Kısa Görev 1 - Okuma parçasına göre okullarda paragrafa satır başından kaç parmak içeriden başlamak öğretilir?

Okuma Parçası -
----
Paragraf açmak için satır başına göre iki parmak içeriden başlamak gerekir. Bu okullarda öğrendiğimizdir. Ancak bilgisayar ortamlarında paragraf açmak "zahmetli" olduğundan, “enter” tuşuyla bir satır boşluğu yaparak satır başından paragraf açar olduk. Bu bilgisayar yazılarında paragraf açmanın geçirdiği bir evrim olarak kabul edilebilir mi? Yoksa yaygınlaşan yanlışın yasallaşması mıdır, tartışılabilir. Paragraf en az bir tümceden oluşur. Yani bir konuya değin devam eder. Eğer benim yazılarımda satır boşluğu var ise bu bir paragraf anlamındadır. Bir üstündeki konuya ilişik ya da bağlı olsa bile, ayrı bir konu olarak ele alınabilecek, yeni bir konu olmayı da hak etmiş demektir. Aslında satır başı yapmak da aynı paragrafın içeriğine aittir. “Ana devam yolu” değişince, yeni bir paragrafı başlatırken iki parmak içerden başlamak, üst başlığın altında açılan alt başlıkların değiştiğinin imidir. Tek satırlık tümcelerin alt alta yazılışı şeklinde gelişen, benim “şiirsel” dediğim, şiir olmayan ama şiir formunda yazılıp, şiirden şiir formunu ödünç alarak, şiir formunun sempatisinden yararlanmak yoluyla, her satıra vurgu yapmaya çalıştığım yazılarım da vardır zaman zaman.
----
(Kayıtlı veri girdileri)
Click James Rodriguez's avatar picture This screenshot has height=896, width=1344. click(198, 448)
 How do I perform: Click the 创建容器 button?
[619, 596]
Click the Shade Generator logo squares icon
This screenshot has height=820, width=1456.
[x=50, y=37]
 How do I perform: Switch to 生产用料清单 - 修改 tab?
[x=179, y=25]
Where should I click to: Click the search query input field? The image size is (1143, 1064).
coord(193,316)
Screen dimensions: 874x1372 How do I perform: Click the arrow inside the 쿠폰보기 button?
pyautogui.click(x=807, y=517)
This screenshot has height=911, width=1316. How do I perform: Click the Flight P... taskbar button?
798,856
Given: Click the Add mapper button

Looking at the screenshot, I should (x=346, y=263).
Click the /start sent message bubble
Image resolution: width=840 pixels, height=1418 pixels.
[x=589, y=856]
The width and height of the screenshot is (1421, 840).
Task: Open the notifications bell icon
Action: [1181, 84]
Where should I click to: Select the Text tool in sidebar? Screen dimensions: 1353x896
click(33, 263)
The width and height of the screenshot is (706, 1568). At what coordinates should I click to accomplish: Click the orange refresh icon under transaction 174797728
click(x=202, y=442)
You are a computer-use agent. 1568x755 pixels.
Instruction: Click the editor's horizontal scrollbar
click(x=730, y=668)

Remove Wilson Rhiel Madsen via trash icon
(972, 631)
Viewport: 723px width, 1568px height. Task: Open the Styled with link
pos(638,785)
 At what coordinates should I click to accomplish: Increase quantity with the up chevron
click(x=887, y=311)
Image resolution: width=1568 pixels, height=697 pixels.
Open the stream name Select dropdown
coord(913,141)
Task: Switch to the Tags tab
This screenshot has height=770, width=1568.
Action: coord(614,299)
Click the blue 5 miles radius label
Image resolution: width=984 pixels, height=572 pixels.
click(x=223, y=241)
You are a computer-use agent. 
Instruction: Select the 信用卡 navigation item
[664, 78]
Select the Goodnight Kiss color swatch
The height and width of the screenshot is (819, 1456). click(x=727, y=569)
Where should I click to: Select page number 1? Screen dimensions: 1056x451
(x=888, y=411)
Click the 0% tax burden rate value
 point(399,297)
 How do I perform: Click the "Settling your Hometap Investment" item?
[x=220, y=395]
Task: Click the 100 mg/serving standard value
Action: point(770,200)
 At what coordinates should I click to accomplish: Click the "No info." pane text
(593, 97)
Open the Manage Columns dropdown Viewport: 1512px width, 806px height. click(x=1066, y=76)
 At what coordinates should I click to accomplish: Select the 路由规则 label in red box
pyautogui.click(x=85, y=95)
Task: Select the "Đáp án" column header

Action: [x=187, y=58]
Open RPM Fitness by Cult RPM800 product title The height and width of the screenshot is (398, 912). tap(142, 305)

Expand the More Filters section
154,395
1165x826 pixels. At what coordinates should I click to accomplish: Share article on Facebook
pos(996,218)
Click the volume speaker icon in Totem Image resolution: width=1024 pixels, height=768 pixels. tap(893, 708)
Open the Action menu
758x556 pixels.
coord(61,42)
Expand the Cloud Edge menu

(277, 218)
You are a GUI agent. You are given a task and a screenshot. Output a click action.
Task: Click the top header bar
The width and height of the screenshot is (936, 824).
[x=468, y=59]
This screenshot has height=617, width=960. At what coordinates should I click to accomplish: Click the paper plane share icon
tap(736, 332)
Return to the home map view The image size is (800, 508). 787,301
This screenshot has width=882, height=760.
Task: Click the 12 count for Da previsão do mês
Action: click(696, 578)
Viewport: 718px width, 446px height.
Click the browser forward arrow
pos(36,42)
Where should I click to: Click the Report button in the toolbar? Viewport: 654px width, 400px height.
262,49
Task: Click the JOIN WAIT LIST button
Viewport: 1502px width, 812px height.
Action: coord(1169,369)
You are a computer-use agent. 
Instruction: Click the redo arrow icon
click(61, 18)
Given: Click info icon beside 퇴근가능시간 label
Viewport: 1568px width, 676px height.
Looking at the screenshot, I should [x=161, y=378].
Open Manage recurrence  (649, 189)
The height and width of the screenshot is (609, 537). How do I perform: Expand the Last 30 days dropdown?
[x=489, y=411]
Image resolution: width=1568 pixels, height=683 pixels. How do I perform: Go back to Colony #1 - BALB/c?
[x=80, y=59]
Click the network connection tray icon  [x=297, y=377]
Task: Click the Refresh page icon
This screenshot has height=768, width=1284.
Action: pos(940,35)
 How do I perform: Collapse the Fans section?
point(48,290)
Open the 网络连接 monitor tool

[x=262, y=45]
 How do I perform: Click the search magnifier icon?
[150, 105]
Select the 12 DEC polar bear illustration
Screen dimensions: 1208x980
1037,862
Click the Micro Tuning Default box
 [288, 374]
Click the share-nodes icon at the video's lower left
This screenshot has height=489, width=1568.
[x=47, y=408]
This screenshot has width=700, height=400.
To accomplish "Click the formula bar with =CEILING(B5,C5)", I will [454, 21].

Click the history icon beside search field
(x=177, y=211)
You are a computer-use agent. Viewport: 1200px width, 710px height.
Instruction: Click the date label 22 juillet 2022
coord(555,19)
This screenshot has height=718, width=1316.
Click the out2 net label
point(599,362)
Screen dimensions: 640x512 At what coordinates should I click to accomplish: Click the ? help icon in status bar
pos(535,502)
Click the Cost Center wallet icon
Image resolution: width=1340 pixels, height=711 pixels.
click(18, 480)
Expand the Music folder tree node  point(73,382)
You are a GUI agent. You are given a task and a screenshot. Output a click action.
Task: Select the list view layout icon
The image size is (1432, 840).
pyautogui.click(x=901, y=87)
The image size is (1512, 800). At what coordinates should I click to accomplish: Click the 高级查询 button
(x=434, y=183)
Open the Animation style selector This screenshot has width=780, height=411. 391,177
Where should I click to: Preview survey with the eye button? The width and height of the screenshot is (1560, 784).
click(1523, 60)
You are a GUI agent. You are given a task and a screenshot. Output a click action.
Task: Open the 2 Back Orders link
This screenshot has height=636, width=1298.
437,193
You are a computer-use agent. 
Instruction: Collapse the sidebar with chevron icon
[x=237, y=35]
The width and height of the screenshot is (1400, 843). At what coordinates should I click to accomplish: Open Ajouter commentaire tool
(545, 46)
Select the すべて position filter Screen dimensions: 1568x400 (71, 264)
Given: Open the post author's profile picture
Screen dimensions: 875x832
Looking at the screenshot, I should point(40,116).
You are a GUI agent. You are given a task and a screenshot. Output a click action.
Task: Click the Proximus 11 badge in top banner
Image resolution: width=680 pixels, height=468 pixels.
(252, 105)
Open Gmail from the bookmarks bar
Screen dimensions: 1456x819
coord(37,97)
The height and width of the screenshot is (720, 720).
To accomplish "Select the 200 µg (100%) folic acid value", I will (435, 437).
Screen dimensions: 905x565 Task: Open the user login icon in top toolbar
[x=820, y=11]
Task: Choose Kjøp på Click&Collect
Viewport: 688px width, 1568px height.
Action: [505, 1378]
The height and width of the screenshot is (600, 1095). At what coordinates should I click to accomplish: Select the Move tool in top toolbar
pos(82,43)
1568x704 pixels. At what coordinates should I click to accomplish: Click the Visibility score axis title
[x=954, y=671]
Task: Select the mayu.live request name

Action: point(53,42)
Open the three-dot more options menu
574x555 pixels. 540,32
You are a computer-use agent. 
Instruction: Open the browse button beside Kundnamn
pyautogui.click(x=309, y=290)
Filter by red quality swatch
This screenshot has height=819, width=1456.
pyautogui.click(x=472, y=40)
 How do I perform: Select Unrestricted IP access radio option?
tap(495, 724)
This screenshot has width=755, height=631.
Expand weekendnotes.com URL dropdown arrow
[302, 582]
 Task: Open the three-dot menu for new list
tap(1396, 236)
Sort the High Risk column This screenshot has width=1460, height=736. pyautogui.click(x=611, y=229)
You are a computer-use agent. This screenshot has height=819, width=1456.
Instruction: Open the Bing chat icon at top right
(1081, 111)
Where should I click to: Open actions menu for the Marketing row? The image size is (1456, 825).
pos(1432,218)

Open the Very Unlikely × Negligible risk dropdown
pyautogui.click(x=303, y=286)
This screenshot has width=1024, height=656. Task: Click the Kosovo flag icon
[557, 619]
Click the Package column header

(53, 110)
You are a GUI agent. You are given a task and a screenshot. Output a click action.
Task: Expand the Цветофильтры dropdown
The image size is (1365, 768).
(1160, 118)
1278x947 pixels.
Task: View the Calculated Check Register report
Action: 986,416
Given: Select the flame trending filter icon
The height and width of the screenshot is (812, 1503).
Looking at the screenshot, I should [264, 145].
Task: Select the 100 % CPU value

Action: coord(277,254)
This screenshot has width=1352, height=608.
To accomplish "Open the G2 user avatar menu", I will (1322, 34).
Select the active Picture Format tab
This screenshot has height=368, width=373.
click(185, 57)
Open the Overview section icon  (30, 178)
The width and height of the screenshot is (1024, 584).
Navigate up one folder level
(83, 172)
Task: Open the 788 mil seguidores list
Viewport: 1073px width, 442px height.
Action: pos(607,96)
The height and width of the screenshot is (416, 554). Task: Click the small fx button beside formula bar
----
Kısa Görev 2 - Kayıtlı veri girdilerinde en baştaki satırla başlayıp "[x=50, y=37]" içeren satırla biten kısmı (iki uç dahil) hiçbir şeyi atlamadan yeniden yazın. Yalnızca bu satırları verin. Cevaplardaki koordinat sayılarını 0,75 ile çarpıp tam sayıya yuvarlayın, buçukları yukarı yuvarlayın.

Yazılı Cevap 1 - İki parmak içeriden.

Yazılı Cevap 2 -
Click James Rodriguez's avatar picture This screenshot has height=896, width=1344. click(149, 336)
 How do I perform: Click the 创建容器 button?
[464, 447]
Click the Shade Generator logo squares icon
This screenshot has height=820, width=1456.
[x=38, y=28]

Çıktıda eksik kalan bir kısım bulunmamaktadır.